Scraped Off the Bone
Kristen’s Mount Hermon Writing Contest Entry
Scraped Off The Bone
Courage, huh?
You only see courage in the darkness. On those empty nights when even the stars look angry and cold. Courage rises up when you’ve taken a beating. It walks along shadowed paths, not through sunlit meadows. Do you really want to see courage? There is a cost to it, a terrible pain. Courage is never easy and plump. Courage gets scraped off the bone, after the flesh has worn away.

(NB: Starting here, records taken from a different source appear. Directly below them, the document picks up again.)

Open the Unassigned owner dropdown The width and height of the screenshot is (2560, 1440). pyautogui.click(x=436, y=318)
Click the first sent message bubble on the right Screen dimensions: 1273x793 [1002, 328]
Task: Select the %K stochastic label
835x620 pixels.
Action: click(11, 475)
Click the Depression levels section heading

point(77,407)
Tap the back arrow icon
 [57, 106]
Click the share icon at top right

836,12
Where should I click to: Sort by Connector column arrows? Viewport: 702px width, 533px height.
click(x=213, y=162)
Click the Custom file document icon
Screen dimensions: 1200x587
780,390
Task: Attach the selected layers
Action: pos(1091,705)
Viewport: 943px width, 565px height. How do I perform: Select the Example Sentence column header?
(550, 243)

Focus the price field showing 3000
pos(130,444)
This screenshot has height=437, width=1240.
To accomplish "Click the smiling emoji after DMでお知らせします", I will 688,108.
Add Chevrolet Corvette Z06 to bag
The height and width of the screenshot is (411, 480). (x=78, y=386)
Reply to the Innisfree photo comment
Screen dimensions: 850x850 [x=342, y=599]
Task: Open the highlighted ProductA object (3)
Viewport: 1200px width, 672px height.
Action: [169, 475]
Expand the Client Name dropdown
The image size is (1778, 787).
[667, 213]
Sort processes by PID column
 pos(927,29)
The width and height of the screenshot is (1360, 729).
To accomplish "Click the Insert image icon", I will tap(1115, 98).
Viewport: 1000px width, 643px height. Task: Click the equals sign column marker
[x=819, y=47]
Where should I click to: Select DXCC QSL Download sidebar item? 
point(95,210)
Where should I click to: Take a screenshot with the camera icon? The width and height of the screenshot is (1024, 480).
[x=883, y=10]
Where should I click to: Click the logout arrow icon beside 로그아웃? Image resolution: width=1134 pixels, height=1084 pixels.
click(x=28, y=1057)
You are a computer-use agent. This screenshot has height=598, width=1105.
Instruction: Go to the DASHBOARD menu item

Yeah, I have seen courage.
In that little girl who kept house at the age of ten. Her Southern belle momma had died and while her daddy was fast with a gun, he didn’t care much for cooking. She was the finest hostess I ever met and always set the table with china. Her specialty: lemon meringue pies and calling children out of the cold with a cup of cocoa and a piece of gooey, bubbling cinnamon toast.
I have seen courage.
In that man in his fifties, standing to follow God. His kids kept a “swear jar” but he didn’t need it anymore. He retired, gave twenty acres of empty land to God, then worked every day for the rest of his life. He poured himself out in service until he died in his chair, at one hundred and four, in the log cabin he built next to the camp he founded.
I have seen courage.
In that young pastor who left safety behind. His church. His home. His paycheck. He moved his family into a single bedroom with the promise that his folks wouldn’t let them starve. Then he started the summer ministry at that tiny scrap of a camp where his parents had planted their hearts so many years before. He died there, working on the off-grid power system that gave light to their home.
I have seen courage.
In the woman who buried two husbands. One died suddenly, in medias res, caught in the daily grind of a dream. One died slowly, melted away, slipped from broad shoulders and strength to bedpans and bones. She was the one who was strong, so very strong. She carried us along until the day that dawn came once again.
I have seen courage.
In the boy raised with anger. The hush of death, the hiss of words, the silence and chill of hatred. He walked out, broken but not crushed, scarred but still able to feel. And after all that, he dared the impossible. He loved. He loved me. Loved our sons. Loved every single angry hurting child the Lord sent our way. Loved until it stripped him bare and left him sobbing. Then he had the audacity to love some more.
I have seen courage.
In the girl doing CPR on her father, in her red slippers, out in the snow. Chest compressions until her arms trembled. In the woman making homemade soup. Another death. Another dad. Final breaths, again. In the woman afraid to serve, afraid because she saw the cost. But she did and she does and she writes every holy and terrible thing down. Stories and pictures, salvation and pain, inheritance and the hope of a future. She writes and walks forward and dares a broken heart, just one more day, just one more time, until it is broken for good.
Used up. Scraped from the bone. Till nothing is left but courage.